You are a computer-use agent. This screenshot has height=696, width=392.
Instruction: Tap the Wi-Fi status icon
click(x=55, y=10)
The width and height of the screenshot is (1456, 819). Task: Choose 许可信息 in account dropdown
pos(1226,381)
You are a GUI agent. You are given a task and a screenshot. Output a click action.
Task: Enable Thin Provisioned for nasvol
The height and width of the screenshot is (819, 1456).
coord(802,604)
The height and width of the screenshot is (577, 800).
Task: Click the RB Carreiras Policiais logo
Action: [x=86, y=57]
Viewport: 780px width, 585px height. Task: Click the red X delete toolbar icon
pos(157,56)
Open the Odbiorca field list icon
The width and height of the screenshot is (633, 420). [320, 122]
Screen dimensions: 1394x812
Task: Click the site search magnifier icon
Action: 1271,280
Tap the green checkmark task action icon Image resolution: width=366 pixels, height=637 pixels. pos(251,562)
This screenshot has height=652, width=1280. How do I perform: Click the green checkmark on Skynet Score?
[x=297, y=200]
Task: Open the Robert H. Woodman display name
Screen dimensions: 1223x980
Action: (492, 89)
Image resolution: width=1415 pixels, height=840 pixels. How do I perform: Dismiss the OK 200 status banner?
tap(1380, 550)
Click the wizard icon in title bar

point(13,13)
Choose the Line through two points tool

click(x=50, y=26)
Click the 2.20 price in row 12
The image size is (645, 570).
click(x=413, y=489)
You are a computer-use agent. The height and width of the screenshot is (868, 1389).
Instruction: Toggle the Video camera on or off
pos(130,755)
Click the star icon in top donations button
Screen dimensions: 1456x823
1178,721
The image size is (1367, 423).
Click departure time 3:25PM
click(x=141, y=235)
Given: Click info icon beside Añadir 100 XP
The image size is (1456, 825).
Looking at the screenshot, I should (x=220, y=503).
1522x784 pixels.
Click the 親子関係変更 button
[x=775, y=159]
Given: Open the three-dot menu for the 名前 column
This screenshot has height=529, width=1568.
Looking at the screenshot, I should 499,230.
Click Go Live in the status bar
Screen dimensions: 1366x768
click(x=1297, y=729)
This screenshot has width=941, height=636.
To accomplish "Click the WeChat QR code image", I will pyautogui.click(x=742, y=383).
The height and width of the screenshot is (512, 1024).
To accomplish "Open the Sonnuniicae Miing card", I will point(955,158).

========================

= Required task =
Rewrite all the lines above as a Markdown table with the columns "No." and "Text": number each line in order, and skip the blank ones.

= Completed task =
| No. | Text |
|---|---|
| 1 | You are a computer-use agent. This screenshot has height=696, width=392. |
| 2 | Instruction: Tap the Wi-Fi status icon |
| 3 | click(x=55, y=10) |
| 4 | The width and height of the screenshot is (1456, 819). Task: Choose 许可信息 in account dropdown |
| 5 | pos(1226,381) |
| 6 | You are a GUI agent. You are given a task and a screenshot. Output a click action. |
| 7 | Task: Enable Thin Provisioned for nasvol |
| 8 | The height and width of the screenshot is (819, 1456). |
| 9 | coord(802,604) |
| 10 | The height and width of the screenshot is (577, 800). |
| 11 | Task: Click the RB Carreiras Policiais logo |
| 12 | Action: [x=86, y=57] |
| 13 | Viewport: 780px width, 585px height. Task: Click the red X delete toolbar icon |
| 14 | pos(157,56) |
| 15 | Open the Odbiorca field list icon |
| 16 | The width and height of the screenshot is (633, 420). [320, 122] |
| 17 | Screen dimensions: 1394x812 |
| 18 | Task: Click the site search magnifier icon |
| 19 | Action: 1271,280 |
| 20 | Tap the green checkmark task action icon Image resolution: width=366 pixels, height=637 pixels. pos(251,562) |
| 21 | This screenshot has height=652, width=1280. How do I perform: Click the green checkmark on Skynet Score? |
| 22 | [x=297, y=200] |
| 23 | Task: Open the Robert H. Woodman display name |
| 24 | Screen dimensions: 1223x980 |
| 25 | Action: (492, 89) |
| 26 | Image resolution: width=1415 pixels, height=840 pixels. How do I perform: Dismiss the OK 200 status banner? |
| 27 | tap(1380, 550) |
| 28 | Click the wizard icon in title bar |
| 29 | point(13,13) |
| 30 | Choose the Line through two points tool |
| 31 | click(x=50, y=26) |
| 32 | Click the 2.20 price in row 12 |
| 33 | The image size is (645, 570). |
| 34 | click(x=413, y=489) |
| 35 | You are a computer-use agent. The height and width of the screenshot is (868, 1389). |
| 36 | Instruction: Toggle the Video camera on or off |
| 37 | pos(130,755) |
| 38 | Click the star icon in top donations button |
| 39 | Screen dimensions: 1456x823 |
| 40 | 1178,721 |
| 41 | The image size is (1367, 423). |
| 42 | Click departure time 3:25PM |
| 43 | click(x=141, y=235) |
| 44 | Given: Click info icon beside Añadir 100 XP |
| 45 | The image size is (1456, 825). |
| 46 | Looking at the screenshot, I should (x=220, y=503). |
| 47 | 1522x784 pixels. |
| 48 | Click the 親子関係変更 button |
| 49 | [x=775, y=159] |
| 50 | Given: Open the three-dot menu for the 名前 column |
| 51 | This screenshot has height=529, width=1568. |
| 52 | Looking at the screenshot, I should 499,230. |
| 53 | Click Go Live in the status bar |
| 54 | Screen dimensions: 1366x768 |
| 55 | click(x=1297, y=729) |
| 56 | This screenshot has width=941, height=636. |
| 57 | To accomplish "Click the WeChat QR code image", I will pyautogui.click(x=742, y=383). |
| 58 | The height and width of the screenshot is (512, 1024). |
| 59 | To accomplish "Open the Sonnuniicae Miing card", I will point(955,158). |